JP-7855192-B2 - Information processing device, crane control system, learning method, and learning program
Inventors
- 川端 馨
- 平林 照司
- 伊瀬 顕史
- 松原 崇充
- 佐々木 光
Assignees
- カナデビア株式会社
- 国立大学法人 奈良先端科学技術大学院大学
Dates
- Publication Date
- 20260508
- Application Date
- 20220228
Claims (9)
- The system includes a learning unit that generates a policy model using observational data observed at a waste treatment facility equipped with a crane for transporting waste, which includes an action policy for determining the action to be performed by the crane and an execution length policy for determining the execution length of the said action . The learning unit generates the action policy and the execution length policy by searching for a policy using an update variable to switch between continuing to execute the action determined by the action policy or updating the action and execution length based on the execution length determined by the execution length policy .

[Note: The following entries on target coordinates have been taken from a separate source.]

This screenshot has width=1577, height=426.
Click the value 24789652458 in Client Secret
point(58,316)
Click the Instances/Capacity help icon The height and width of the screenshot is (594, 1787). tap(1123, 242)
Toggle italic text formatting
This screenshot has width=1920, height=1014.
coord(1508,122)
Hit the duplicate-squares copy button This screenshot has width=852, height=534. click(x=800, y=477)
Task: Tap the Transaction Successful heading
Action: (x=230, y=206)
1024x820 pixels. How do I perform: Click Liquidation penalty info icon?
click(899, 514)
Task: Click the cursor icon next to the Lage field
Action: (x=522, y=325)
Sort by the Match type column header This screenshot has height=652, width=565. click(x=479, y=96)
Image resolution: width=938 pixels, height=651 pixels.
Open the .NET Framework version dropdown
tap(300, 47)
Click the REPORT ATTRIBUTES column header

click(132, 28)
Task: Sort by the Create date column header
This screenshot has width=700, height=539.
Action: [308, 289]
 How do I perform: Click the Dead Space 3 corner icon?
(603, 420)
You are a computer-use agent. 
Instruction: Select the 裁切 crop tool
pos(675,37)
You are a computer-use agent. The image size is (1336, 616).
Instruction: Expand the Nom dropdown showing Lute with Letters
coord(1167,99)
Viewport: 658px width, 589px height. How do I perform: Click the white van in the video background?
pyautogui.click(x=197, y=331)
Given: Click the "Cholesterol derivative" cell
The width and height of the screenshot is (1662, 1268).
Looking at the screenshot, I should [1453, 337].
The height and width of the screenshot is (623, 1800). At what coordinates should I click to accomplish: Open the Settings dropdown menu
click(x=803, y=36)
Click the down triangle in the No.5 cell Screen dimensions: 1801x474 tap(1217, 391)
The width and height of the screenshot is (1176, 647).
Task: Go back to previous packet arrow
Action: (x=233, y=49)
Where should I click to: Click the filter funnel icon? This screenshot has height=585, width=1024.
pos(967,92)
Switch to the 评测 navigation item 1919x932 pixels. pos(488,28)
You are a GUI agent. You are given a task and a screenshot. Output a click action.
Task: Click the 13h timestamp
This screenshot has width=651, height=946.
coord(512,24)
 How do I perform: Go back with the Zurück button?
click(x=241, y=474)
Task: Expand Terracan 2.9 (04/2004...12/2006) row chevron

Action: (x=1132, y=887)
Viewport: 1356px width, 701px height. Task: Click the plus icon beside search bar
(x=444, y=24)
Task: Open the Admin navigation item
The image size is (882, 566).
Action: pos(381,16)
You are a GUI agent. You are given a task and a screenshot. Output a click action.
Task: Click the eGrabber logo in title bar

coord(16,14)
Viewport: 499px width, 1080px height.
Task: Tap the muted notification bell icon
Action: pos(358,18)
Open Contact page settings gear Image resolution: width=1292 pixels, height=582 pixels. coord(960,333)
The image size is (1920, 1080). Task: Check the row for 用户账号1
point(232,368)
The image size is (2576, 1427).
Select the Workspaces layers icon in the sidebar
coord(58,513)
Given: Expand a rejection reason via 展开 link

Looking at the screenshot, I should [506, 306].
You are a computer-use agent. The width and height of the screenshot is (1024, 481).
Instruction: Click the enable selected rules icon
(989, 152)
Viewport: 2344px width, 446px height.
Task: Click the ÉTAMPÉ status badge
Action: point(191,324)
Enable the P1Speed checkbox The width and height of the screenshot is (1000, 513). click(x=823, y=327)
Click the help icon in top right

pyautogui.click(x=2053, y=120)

- The information processing apparatus according to claim 1, wherein the learning unit generates the policy model by repeatedly updating the action policy and the execution length policy so as to maximize the sum of the rewards given for each action determined using the action policy and the rewards given for each execution length determined using the execution length policy for each action until a predetermined task is completed.
- The information processing apparatus according to claim 1 or 2, wherein a Gaussian process is applied as the policy model.
- The learning unit generates a policy model that includes the action policy for determining whether the action to be performed by the crane is a grasping operation to grasp the waste with the crane's bucket, or an opening and closing operation to scatter the grasped waste along the bucket's movement path, and the execution length policy for determining the number of times the grasping operation and the opening and closing operation are performed, according to any one of claims 1 to 3.
- The learning unit generates the policy model by repeatedly updating the action policy and the execution length policy so as to maximize the sum of the rewards given for each action determined using the action policy and the rewards given for each execution length determined using the execution length policy for each action, up to the completion of the task of scattering the waste along the movement path of the bucket. The information processing apparatus according to claim 4, wherein the reward given for an action is greater if a larger amount of waste is scattered, and if the waste is scattered more evenly along the movement path, and the reward given for execution length is greater the shorter the time the task is completed.
- An action determination unit that determines the action to be performed by a crane transporting waste, using an action strategy for determining the action to be performed by the crane, in accordance with the observation data observed at the waste treatment facility equipped with the crane, The system comprises an execution length determination unit that determines the execution length according to the observed data using an execution length strategy for determining the execution length of the action determined by the action determination unit , The aforementioned action decision unit and the execution length decision unit repeatedly perform action decisions and execution length decisions during the period until a predetermined task is completed. The action decision unit is an information processing device that, when a decided action has been executed for a predetermined time but the predetermined task has not been completed, determines a new action if the action has been executed for the execution length determined by the execution length decision unit at the time the action was decided, and continues the execution of the action if it has not been executed .
- A crane for transporting waste, The information processing apparatus according to claim 6, A crane control system including a crane control device that operates the crane based on the action and execution length determined by the information processing device.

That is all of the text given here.